Em outubro de 2023, parte do forro da recepção do Centro de Tratamento de Urgência do Hospital Raul Sertã desabou durante uma forte chuva. A Defesa Civil identificou que o incidente foi causado pelo acúmulo de água no telhado, devido à capacidade insuficiente das calhas para escoar a água. O episódio evidencia a precariedade da infraestrutura do hospital.
Além disso, em março de 2023, a Polícia Federal deflagrou a Operação Baragnose, que investigou fraudes em licitações relacionadas ao fornecimento de refeições no HMRS. As investigações apontaram para a existência de um esquema criminoso envolvendo servidores públicos e empresários, que teriam forjado justificativas para dispensar licitações e favorecer determinadas empresas.
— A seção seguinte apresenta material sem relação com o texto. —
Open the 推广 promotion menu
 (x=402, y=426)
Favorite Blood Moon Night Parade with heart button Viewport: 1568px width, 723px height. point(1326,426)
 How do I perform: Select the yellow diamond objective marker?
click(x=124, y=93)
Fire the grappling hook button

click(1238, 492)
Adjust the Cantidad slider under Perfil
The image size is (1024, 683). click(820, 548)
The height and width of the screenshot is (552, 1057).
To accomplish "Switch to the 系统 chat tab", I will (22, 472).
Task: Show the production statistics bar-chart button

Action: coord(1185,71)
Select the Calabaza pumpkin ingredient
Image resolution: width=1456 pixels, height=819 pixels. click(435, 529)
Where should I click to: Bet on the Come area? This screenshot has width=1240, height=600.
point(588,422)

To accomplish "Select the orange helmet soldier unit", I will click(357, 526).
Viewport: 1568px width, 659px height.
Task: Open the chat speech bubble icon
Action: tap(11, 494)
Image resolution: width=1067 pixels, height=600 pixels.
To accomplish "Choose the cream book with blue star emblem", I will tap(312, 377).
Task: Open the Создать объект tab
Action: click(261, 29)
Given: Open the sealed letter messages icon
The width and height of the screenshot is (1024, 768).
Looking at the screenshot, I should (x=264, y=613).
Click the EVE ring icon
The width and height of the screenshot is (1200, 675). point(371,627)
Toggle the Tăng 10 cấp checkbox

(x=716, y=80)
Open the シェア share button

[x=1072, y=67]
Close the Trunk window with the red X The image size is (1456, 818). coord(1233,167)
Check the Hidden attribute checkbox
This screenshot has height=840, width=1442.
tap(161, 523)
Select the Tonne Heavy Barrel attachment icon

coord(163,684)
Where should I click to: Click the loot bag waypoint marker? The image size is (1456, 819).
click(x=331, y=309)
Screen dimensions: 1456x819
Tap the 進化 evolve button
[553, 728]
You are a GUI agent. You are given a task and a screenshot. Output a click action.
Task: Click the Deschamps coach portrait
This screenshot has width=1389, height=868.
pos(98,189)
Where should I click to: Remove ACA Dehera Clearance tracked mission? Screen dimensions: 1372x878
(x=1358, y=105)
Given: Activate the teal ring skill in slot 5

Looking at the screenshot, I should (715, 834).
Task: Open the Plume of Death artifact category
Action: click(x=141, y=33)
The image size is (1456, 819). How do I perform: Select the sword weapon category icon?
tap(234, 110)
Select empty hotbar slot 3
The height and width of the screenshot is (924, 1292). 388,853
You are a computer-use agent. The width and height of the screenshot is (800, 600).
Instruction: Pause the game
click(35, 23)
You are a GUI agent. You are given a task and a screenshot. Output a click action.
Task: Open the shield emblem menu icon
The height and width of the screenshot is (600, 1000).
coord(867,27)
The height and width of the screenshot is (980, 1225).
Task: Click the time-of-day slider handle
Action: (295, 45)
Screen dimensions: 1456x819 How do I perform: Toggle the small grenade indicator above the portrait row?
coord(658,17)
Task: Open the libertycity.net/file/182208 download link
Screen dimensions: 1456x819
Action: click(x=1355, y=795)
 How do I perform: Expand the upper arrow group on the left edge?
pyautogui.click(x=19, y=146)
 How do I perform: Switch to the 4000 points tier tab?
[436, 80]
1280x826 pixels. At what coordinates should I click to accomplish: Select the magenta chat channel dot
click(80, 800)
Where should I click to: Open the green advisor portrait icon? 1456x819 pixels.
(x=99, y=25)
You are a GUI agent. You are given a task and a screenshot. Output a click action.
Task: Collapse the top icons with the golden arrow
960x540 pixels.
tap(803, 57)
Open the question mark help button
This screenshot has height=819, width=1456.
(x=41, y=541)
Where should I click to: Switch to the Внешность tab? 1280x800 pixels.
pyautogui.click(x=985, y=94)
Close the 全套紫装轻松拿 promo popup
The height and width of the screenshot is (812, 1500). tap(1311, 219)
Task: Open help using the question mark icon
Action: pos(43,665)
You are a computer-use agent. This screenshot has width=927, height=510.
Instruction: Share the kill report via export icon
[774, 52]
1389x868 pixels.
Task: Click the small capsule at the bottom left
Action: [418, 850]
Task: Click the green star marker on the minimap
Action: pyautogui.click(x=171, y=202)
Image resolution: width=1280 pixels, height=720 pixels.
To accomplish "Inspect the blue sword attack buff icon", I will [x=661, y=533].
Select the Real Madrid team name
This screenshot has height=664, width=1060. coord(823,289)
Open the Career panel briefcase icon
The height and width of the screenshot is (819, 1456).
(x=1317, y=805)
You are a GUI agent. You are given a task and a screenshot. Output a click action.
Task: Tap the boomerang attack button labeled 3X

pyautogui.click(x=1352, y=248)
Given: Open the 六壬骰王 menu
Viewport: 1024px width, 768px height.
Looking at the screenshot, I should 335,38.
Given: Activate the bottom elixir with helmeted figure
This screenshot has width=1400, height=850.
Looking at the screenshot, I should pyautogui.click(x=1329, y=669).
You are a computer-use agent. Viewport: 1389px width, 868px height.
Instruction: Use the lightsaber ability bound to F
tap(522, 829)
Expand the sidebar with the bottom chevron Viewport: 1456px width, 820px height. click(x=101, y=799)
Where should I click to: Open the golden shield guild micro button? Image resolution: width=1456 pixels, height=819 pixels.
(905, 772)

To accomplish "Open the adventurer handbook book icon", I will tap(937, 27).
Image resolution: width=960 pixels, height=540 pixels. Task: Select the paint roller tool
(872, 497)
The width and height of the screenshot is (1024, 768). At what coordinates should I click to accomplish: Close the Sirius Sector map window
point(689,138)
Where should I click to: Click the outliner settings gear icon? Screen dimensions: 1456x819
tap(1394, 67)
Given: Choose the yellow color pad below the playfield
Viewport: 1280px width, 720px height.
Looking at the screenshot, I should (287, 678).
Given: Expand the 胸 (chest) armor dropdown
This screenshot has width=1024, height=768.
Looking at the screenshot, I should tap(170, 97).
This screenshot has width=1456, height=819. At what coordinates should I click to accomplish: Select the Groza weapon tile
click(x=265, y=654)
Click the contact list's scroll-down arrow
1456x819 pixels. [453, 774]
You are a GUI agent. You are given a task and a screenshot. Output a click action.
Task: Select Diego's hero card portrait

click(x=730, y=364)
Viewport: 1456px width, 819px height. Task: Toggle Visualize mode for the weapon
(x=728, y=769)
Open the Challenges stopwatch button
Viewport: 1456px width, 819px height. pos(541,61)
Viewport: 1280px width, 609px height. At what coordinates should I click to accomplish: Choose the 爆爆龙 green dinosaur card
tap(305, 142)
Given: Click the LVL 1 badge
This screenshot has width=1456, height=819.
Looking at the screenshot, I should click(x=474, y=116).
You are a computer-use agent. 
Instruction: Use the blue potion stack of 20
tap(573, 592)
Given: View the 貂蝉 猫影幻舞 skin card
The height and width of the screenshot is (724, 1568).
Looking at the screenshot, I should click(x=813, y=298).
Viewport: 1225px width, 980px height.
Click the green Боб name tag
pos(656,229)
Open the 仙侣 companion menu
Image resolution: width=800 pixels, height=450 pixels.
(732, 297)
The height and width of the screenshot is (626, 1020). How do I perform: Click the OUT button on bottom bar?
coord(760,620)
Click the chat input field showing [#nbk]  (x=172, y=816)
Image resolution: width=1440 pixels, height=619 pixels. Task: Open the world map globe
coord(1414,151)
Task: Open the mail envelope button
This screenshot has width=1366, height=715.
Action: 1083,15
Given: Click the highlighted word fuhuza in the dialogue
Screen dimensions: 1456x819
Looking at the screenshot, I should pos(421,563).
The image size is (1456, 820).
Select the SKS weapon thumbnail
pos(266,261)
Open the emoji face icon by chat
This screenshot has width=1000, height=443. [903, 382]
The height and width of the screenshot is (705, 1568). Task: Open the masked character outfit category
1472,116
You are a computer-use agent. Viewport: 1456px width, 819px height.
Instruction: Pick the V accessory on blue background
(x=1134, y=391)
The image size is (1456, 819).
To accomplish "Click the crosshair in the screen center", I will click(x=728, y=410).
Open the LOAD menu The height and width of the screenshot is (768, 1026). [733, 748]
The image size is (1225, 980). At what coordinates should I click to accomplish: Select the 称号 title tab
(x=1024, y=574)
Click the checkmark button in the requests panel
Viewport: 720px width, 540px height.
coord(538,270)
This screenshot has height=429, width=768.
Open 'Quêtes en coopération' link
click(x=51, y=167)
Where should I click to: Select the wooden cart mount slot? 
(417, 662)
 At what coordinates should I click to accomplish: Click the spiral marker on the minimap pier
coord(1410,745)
O caso resultou no bloqueio de quase R$ 12 milhões de envolvidos, incluindo ex-prefeitos e ex-secretários de saúde.
Ainda, em abril de 2024, uma fiscalização realizada pelo Ministério Público do Estado do Rio de Janeiro constatou diversas irregularidades no HMRS, como infiltrações nas paredes, mobiliário precário, falta de água potável, climatizadores e locais adequados para acomodar pacientes e acompanhantes.
Por fim, e não menos importante, foi identificado que o hospital não possui liberação das instalações pelo Corpo de Bombeiros e carece de uma brigada contra incêndios. O relatório também apontou a ausência de um plano diretor para reformas estruturais e melhorias nos serviços prestados.
Cidade das lamentações
Em vez de ajoelhar-se diante do Muro das Lamentações, o prefeito deveria andar pelos corredores do hospital e ouvir as verdadeiras lamentações: de mães esperando por atendimento, de idosos esquecidos em macas improvisadas, de médicos exaustos, de famílias destruídas pela falta do básico.
Israel enfrenta bombardeios, Nova Friburgo lida com um massacre invisível, diário e tão devastador quanto qualquer míssil. Só que aqui, não há sirene de alerta. Só o silêncio constrangedor de quem finge que está tudo bem.
A comparação é dura, mas necessária. Em Israel, há sistema de defesa, investimentos maciços em segurança. Em Nova Friburgo, há abandono institucional, filas para atendimento emergencial, estruturas caindo aos pedaços. Em Israel, há refúgios antiaéreos. Aqui, não temos sequer um lugar digno para tratar pneumonia.
A viagem não só é inútil — é ofensiva. É uma ofensa às famílias enlutadas. É uma ofensa aos servidores da saúde que viram mártires da negligência. É uma ofensa à inteligência do cidadão. E mais que tudo: é um símbolo do quão distantes estão as prioridades do governo em relação ao que realmente importa.
Estamos em guerra, sim. Mas é contra o colapso da saúde, da dignidade, da empatia. E o prefeito não está no front — está fazendo turismo institucional para buscar “ideias” que não servem à nossa realidade. Em vez de importar soluções de um país em conflito, por que não resolver primeiro o nosso próprio campo de batalha?
Nova Friburgo não precisa de discurso internacional. Precisa de gestão local. Precisa de quem bote a mão na massa, não nas redes sociais. O povo não quer intercâmbio político com países de guerra. Quer sobrevivência em países em paz. E o mínimo que se espera de um líder em tempos de crise é presença.
O Muro das Lamentações é um lugar sagrado. O Raul Sertã, hoje, é um lugar profano. Sagrado deveria ser o direito à vida. Mas, em Nova Friburgo, esse direito está sendo enterrado diariamente — e o responsável por enfrentá-lo prefere pedir bênçãos do outro lado do mundo, enquanto aqui só restam orações.